The Virupaksha temple is often called the perfectly structured temple as it has two major architectural influences: North Indian Nagra style and Dravidian Vimana Shaili. It is said that this temple was influenced by none other than the Kailash Parvat which is considered to be the home of Lord Shiva.
On entering the temple there is a pillar (gopuram) that bears inscription on two languages. It tells the story of the Maharani Lokamahadevi.
One of the most striking features of this temple is the usage of mathematical concepts to build and decorate it. The temple has repeated patterns that demonstrate the concept of Fractals. The main shape of the temple is triangular. As you look up the temple top, the patterns divide and repeat themselves, just like you would see in a snowflake or some other natural wonders.
To imagine that in an age and time, when advanced computational technology was far beyond human grasp, the architects had created a structure that closely resembled the mathematical perfection of nature. Even more awe-inspiring is the fact that, not only are the fractals visible in the temple carvings and patterns, the temple layout and structure represents a complex square fractal too.
Inside the temple, there are many pillars that support this thousand-year-old architecture.

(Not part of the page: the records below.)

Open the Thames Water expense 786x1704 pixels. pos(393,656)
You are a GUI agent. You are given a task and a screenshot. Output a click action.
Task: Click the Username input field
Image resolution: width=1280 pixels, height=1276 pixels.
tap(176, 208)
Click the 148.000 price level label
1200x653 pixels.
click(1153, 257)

Each pillar is decorated and hand-carved with stories that reflected the glory of the rulers and the society. Two particular pillars are very famous as they depict hand carved stories of the Ramayana and the Mahabharata.
The temple was built such that the Tungabhadra rivers used to flow along the terrace and then enter the kitchen where food was cooked for the Lord, thus enabling fresh water supply at all times.
The Virupaksha temple is about more than the history of the glorious Vijayanagar empire of 7th century Ad. It is a mathematical and scientific wonder that proves India’s advancement in those fields in those times. It is definitely a must see monument for all travel enthusiasts.